TOPICS COVERED: Indian culture will cover the salient aspects of Art Forms, literature and Architecture from ancient to modern times.
Context:
During her address to the nation on the eve of Independence Day, President of India paid tributes to women freedom fighters.
Matangini Hazra:
- She was born in a village named Hogla, near Tamluk, West Bengal in 1869.
- Matangini was the daughter of a poor farmer who could not afford to provide her a formal education.
- With no means to raise a decent dowry, she found herself married at 12 and was widowed at 18.
- Matangani’s love for Gandhi was so great that she became known in our village as Gandhiburi, the old Gandhian woman.
- At the age of 61, she was arrested for taking part in the Civil Disobedience Movement in 1930 and the Salt March led by Gandhi.
- She became an active member of the Indian National Congress and started spinning her own khadi in Gandhi’s footsteps.
- Her involvement with the freedom struggle intensified during the Quit India Movement launched by Gandhi in August 1942.
- In September that year, a 73-year-old Hazra led a large procession of around 6,000 protesters, mostly women.

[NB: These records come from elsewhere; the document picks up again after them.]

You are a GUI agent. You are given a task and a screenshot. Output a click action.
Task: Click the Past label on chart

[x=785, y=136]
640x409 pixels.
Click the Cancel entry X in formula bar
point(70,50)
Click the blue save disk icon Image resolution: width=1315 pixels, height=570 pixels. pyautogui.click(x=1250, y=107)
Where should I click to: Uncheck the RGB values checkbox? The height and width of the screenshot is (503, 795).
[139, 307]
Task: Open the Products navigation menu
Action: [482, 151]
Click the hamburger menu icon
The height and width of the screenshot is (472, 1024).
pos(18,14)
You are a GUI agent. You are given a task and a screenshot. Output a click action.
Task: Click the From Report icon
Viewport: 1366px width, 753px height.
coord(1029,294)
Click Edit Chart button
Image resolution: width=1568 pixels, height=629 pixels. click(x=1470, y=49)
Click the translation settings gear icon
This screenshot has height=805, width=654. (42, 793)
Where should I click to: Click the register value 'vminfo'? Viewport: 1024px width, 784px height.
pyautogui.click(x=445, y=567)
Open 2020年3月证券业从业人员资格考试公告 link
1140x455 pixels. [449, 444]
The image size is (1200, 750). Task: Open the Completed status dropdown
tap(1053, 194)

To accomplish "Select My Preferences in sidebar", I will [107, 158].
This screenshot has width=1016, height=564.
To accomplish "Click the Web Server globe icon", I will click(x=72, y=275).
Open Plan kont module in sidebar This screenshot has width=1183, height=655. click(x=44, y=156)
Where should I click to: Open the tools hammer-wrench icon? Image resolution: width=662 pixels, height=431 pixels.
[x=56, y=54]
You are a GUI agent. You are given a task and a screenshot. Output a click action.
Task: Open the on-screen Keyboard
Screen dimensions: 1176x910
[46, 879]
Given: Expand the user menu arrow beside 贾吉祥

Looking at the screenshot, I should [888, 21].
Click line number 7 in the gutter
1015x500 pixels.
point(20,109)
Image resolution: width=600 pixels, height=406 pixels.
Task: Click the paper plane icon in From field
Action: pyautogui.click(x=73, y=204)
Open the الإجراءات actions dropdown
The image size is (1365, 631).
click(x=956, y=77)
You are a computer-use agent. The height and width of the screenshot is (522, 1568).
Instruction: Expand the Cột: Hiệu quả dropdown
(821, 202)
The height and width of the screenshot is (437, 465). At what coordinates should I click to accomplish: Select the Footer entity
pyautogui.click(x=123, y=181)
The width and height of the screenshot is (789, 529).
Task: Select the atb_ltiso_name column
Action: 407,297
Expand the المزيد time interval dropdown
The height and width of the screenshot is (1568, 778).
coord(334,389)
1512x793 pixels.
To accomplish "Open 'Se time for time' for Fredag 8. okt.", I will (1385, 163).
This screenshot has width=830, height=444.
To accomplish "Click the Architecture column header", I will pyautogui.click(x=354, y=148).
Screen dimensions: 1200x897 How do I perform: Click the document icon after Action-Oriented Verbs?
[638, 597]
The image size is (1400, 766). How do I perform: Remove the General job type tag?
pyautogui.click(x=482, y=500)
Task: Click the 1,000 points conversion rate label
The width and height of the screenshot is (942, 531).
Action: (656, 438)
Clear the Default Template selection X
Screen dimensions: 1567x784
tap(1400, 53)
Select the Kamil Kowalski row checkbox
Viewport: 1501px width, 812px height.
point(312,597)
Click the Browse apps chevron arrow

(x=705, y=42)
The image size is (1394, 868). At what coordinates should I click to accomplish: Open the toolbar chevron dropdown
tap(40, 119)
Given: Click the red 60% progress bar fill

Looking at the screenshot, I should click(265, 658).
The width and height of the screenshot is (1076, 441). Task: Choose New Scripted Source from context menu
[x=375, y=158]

- The procession marched with the aim to take over the Tamluk police station from British authorities.
- British police personnel shot at her thrice.
- She collapsed and died, chanting ‘Vande Mataram’.
- In 1977, the first statue in the Kolkata Maidan dedicated to a woman revolutionary was that of Matangini Hazra.
Kanaklata Barua
- One of the youngest martyrs of the Quit India Movement, Kanaklata Barua has an iconic status in Assam.
- Barua led the Mrityu Bahini, a procession of freedom fighters, to unfurl the Tricolour at Gohpur police station on September 20, 1942.
- When police did not let them move forward, an altercation led to firing, killing Barua at the head of the procession.
- The squad strictly admitted members aged 18 and above but Kanaklata was an exception.